When my child was born, there were some complications and we needed to move to another hospital for emergency surgery.
The birth: ~$2500 deductible/copay/whatever you want to call it. I think this is all I would've had to pay if there weren't more complications.
Surgery and aftercare for baby: ~$5600
Care for momma: ~$2000
But here's a crazy twist. When moving hospitals, we rode in an ambulance. But this was an "out of network ambulance". What the hell is even that?

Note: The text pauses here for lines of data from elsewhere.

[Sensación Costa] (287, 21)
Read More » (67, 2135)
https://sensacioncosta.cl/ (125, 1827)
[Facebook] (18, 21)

Under what circumstances do you have a say in which ambulance you ride?
Out of network ambulance ride: $4500
Basically it's all just bullshit.
So did you have to pay all of this? (~$14600 if i did the maths right) Or can you negotiate?
I called the insurance company about the bullshit "out of network ambulance" and they said they would "negotiate on our behalf", apparently. In the end we paid about $2200 for the ambulance if I remember right.
Everything else we paid sticker price. Fortunately I had some money in an HSA from a previous job so that helped.
(For people reading this who live in more civilized countries: an HSA is a special type of account where you can put money and not pay taxes on it, with the caveat that it can only be used for health expenses. It's similar to the much more common FSA, but with an FSA the account balance is reset to zero at the end of the year (not sure if the money goes to the government or the brokerage or what). This has led to a new absurd "FSA store" industry, where places sell only FSA-eligible items at a very high markup, with the idea being come December you'd rather buy their overpriced shit than just lose all the money outright. An HSA does not suffer from this nonsense (you keep the money indefinitely, because it's your money), but it seems like it's becoming more rare for an HSA to be offered on employer plans.)